Travail demandé
A. Les affirmations suivantes s’accordent-elles avec l’extrait sur Hérode Antipas et les champs Phlégréens ? Répondez par oui ou par non à chacune, en citant textuellement les mots de l’extrait qui tranchent. (i) Les champs Phlégréens se trouvent à l’est de Naples. (ii) Hérode Antipas aurait fini ses jours en exil à Saint-Bertrand de Comminges. (iii) C’est Saint Ambroise qui a donné son nom à la « Danse des sept voiles ».
B. Pouvez-vous prolonger l’extrait sur Hérode Antipas et les champs Phlégréens en reprenant après sa dernière phrase ?

Texte source
Qui trouve-t-on encore sur ce chemin de prose? Ah! Les champs Phlégréens, région volcanique à l’ouest de Naples, autour de Pouzzoles, où s’observent encore des cratères non éteints sur lesquels planent des vapeurs sulfureuses. Le terme vient du grec flegw (phlégo) qui signifie “enflammer”. Et puis les Hiérosolymites, croyants respectueux -et au delà- du Livre et de la tradition et qui crient vite à la profanation. On en voit éventuellement sur le stylobate du temple, partie où sont les colonnades et, à l’évocation d’Hérode Antipas on s’en va vérifier qu’il mourut assez tard pour justifier l’expression “vieux comme Hérode Antipas” . Non, cet Hérode là ne concurrence pas Mathusalem (patriarche biblique de quelques 969 ans !), il s'en faut de beaucoup ... Tétrarque de Galilée, fils comme de bien entendu de son père, Hérode le Grand, qui ordonna le massacre des innocents , on le donne pour né en ~21 avant de l’envoyer s’éteindre en exil et “par chez nous”, à Saint-Bertrand de Comminges, en 39. Ce qui lui fait une piètre longévité : 60 ans! Avoir pris pour femme Hérodiade, la trop belle épouse de son frère , n’avoir pas su résister au charme de la fille de celle-ci, Salomé, dansant ce qu’Oscar Wilde baptisera “Danse des sept voiles” et qui permettait d’admirer - c’est Saint Ambroise, moraliste chrétien du IV° siècle, qui tient à nous le préciser - “les parties de son corps que les mœurs apprennent à cacher” , puis en avoir, sous influence, fait décapiter ce malheureux Jean-Baptiste, finalement, cela épuise plus que conserve!

Données disponibles
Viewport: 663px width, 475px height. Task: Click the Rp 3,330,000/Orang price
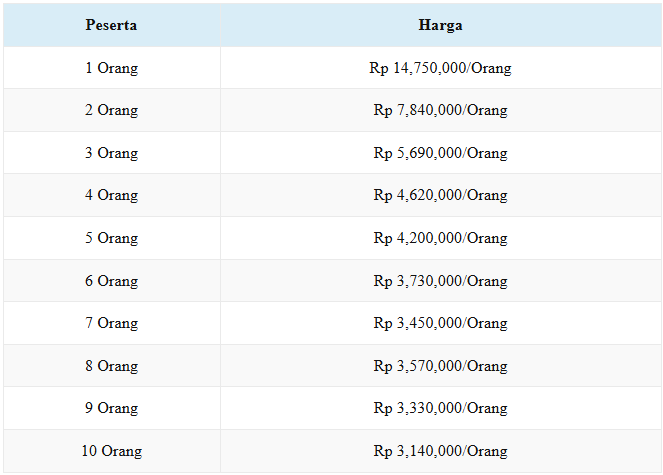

Résultats attendus
A.
(i) Non : « région volcanique à l’ouest de Naples ».
(ii) Oui : « l’envoyer s’éteindre en exil et “par chez nous”, à Saint-Bertrand de Comminges ».
(iii) Non : « ce qu’Oscar Wilde baptisera “Danse des sept voiles” ».

B.
Etc.? Soit, etc.

Mais encore une chose, et qui m’est chère. En musant plus ou moins, ainsi, d’une idée l’autre, on avance et j’aimerais qu’à ce pas, avancent les élèves et les professeurs, et le dialogue de classe, et la découverte de ce vaste fond de références qu’on traverse ensemble avec un étonnement amusé et qu’on oublie aussitôt, comme un paysage vu d’un train, mais qui, à sa façon, nous rapproche dans une rêverie commune . Ainsi aussi d’Anatole France, ici l’auteur, ailleurs le personnage, Bergotte dans la Recherche, chez Marcel Proust, contemplant comme horizon illimité et pourtant fini de sa prochaine fin le petit pan de mur jaune de Vermeer de Delft, d’où on revient vers nous, oui, vers ... “le vierge, le vivace et le bel aujourd’hui” (Mallarmé ... on va arrêter, d’accord), par le beau film de Peter Webber, La jeune fille à la perle, avec la délicieuse Scarlett Johansson, tiré du roman inspiré (et éponyme ; éponyme est très tendance : “qui donne son nom à” , le roman, précédant le film et fournissant son scénario, lui a donné son nom ... qui n’est autre que celui d’un tableau de Vermeer) de Tracy Chevalier. Oui, décidément, j’aimerais qu’enseigner, ce pût être cela.
                                              ..... Allons, il ne faut pas renoncer. L’utopie seule est constructive.....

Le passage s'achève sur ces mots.